First anniversary of Ganga being declared as National River of India
@ Oct 27, 2009
    view in one page and print

Binay Singh, TNN 4 November 2009, 07:28pm IST

VARANASI: Exactly 365 days to the Prime Minister's declaration of the holy Ganga as the National River of India on November 4, 2008, much water has flown. However, the holy river is becoming dirtier and more polluted every day.

Mixed response came from people involved in getting the status of the national river to Ganga when TOI tried to know their opinion and work done so far on the first anniversary of the event on Wednesday. While some were sceptical of the move of the Central government, others were optimistic about the outcome.

"It is good that the Ganga has been given the status of the national river, but is it enough to put an end to the miseries of our national river? questioned Swami Avimukteshwaranand Saraswati, the convener of the Ganga Seva Abhiyan (GSA) and disciple of Shankaracharya Swami Swaroopanand Saraswati.

It may be mentioned here that the Shankaracharya of Jyotish and Dwarka Sharda Peeth, Swami Swaroopanand Saraswati, met the Prime Minister in New Delhi along with a delegation on October 16, 2008. Following the meeting, the PM declared the Ganga as the National River on November 4, 2008 and decided to set up National Ganga River Basin Authority as an empowered planning, implementing and monitoring authority for the Ganga.
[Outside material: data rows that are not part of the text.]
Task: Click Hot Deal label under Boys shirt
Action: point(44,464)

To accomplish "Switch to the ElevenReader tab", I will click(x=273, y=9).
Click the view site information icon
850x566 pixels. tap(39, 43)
"There is a need of separate and stringent laws for saving the Ganga. But, the government has taken the issue of the Ganga like that of any other ordinary river and attached it with the environment ministry. Then, what was the need to declare it as a national river? wondered the seer, who had spearheaded a campaign to save the river by forming a body of Ganga Sansad across the country.
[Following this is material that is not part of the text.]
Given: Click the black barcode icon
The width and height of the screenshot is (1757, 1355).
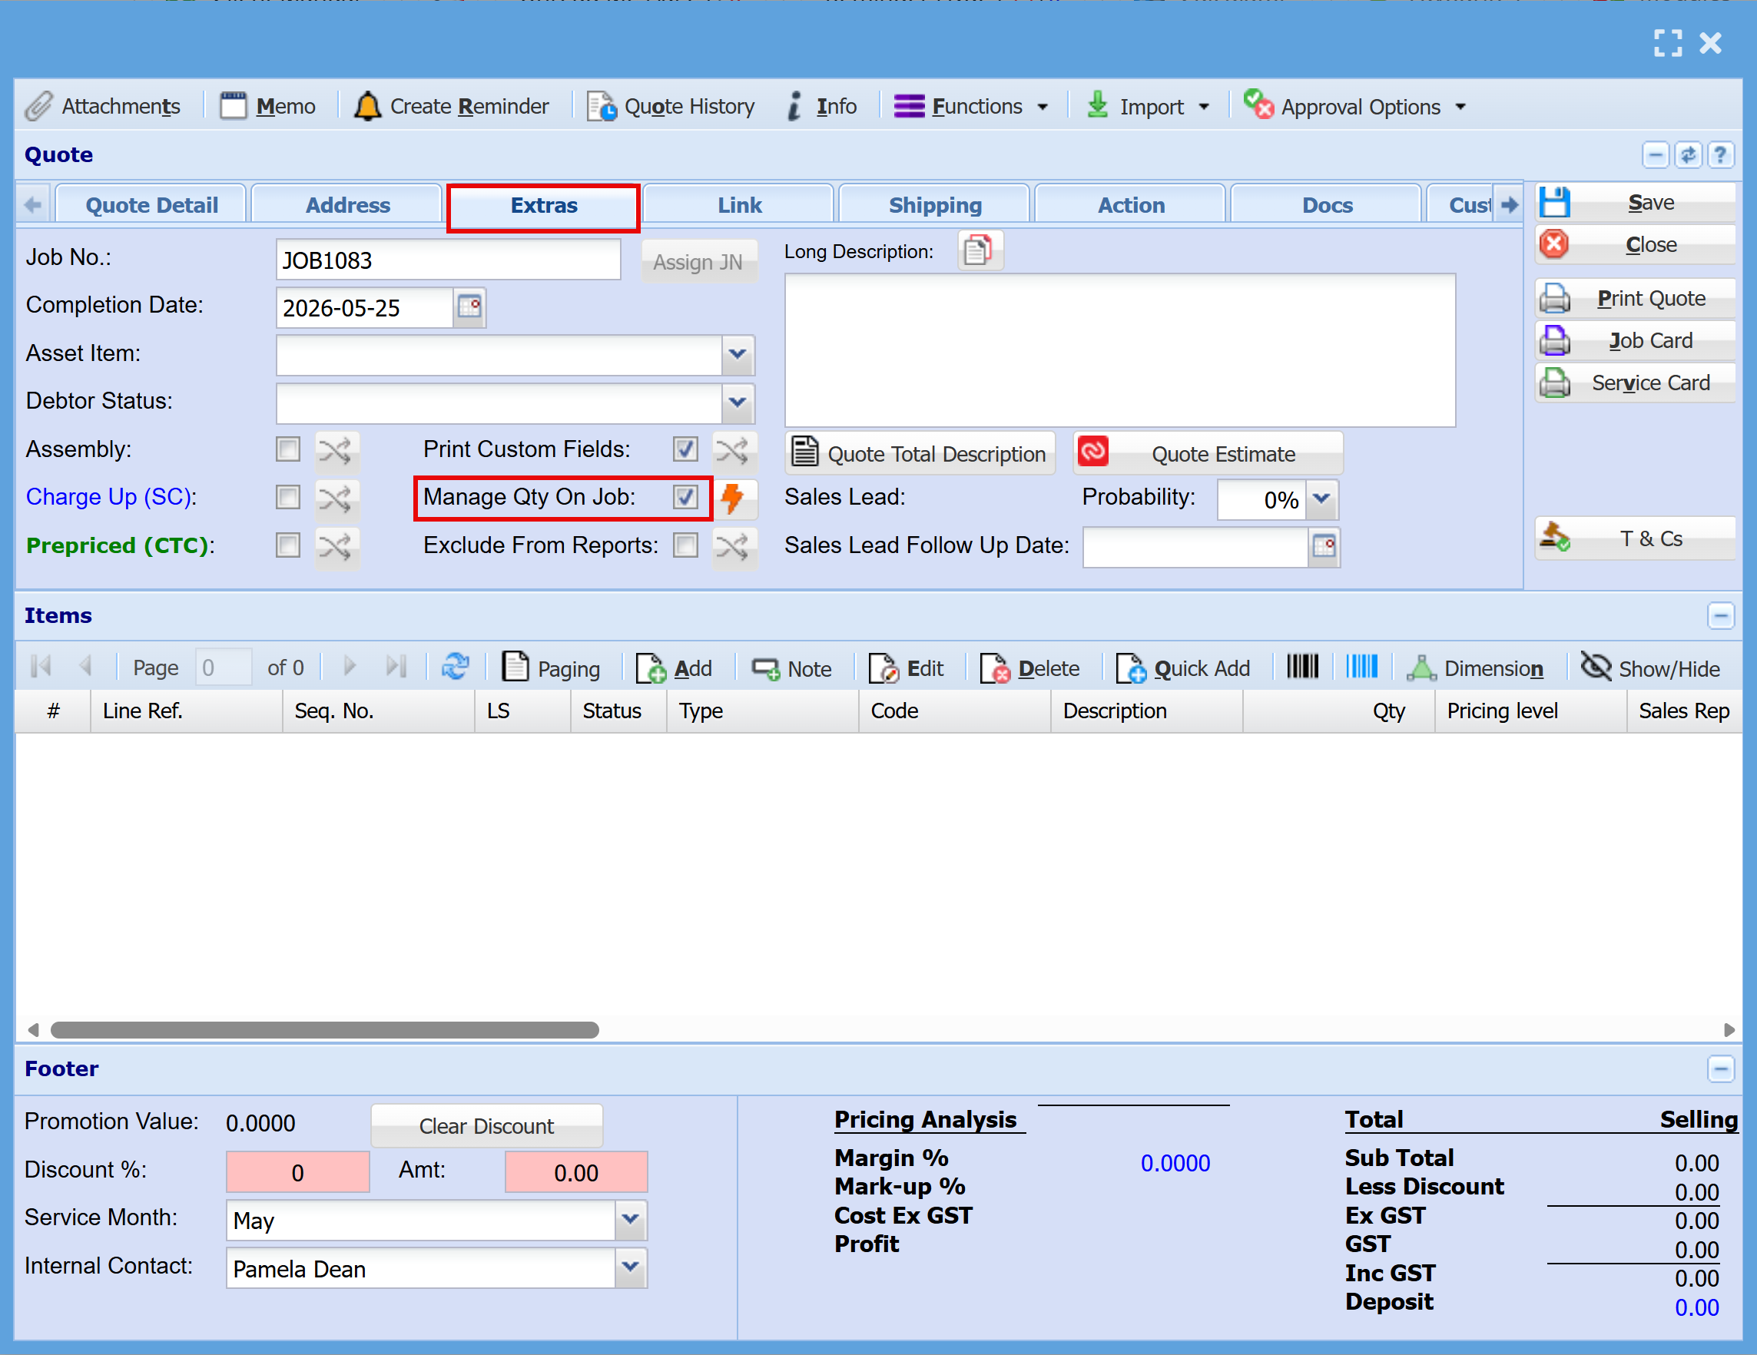Looking at the screenshot, I should [1302, 667].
While Avimukteshwaranand was critical, Prof BD Tripathi, an environmentalist and coordinator of the Centre of Environmental Science and Technology of the Banaras Hindu University (BHU), had an optimistic approach. Tripathi, who was also in the delegation that called on the PM on October 16, is also a member of the National Ganga River Basin Authority (NGRBA). "In the past one year, almost all official formalities were completed. The PM also called a meeting of the NGRBA members on October 5 this year to discuss matters related to the Ganga," said Tripathi, adding the state governments were also asked to constitute State Ganga River Conservation Authorities to serve the purpose.

According to Tripathi, taking lessons from the drawbacks of the first and second phases of the Ganga Action Plan (GAP), the NGRBA would take all appropriate measures. To fix accountability, the Central government would sign a memorandum of understanding (MoUs) with the state governments and local bodies. Besides, site specific sewage treatment plants would be constructed. "Since the PM is taking personal interest in Ganga, we are hopeful that encouraging results will be soon possible," said Tripathi.

But, on the other hand, an eminent river expert and head of the Ganga Research Laboratory, Institute of Technology (IT-BHU), Prof UK Chowdhary was not satisfied with the developments. "The government should frame a constitution of the Ganga (Ganga ka Samvidhan) to determine the baseline of the issue by gathering opinions of experts from research institutes of the country," he said, adding the only achievement in one year was that a meeting had been held. He had also objection over the inclusion of politicians (ministers) and bureaucrats in the NGRBA. "Only river experts and scientists can explain what is required to save the Ganga, which is gradually losing its Oxygen absorption and retention capacity," he said, adding the Ganga was the only river in the world which had 12ppm of oxygen. "The Ganga was once known as the reservoir of oxygen. But, today, it's oxygen has reduced to 4-8ppm," he said.

Nominated reps to work for Ganga

VARANASI: Like the members of the Parliament, the Ganga Seva Abhiyan (GSA) will nominate a representative from each parliamentary constituency to work for the cause of the Ganga. It means there will be 583 Ganga Sansads in the country.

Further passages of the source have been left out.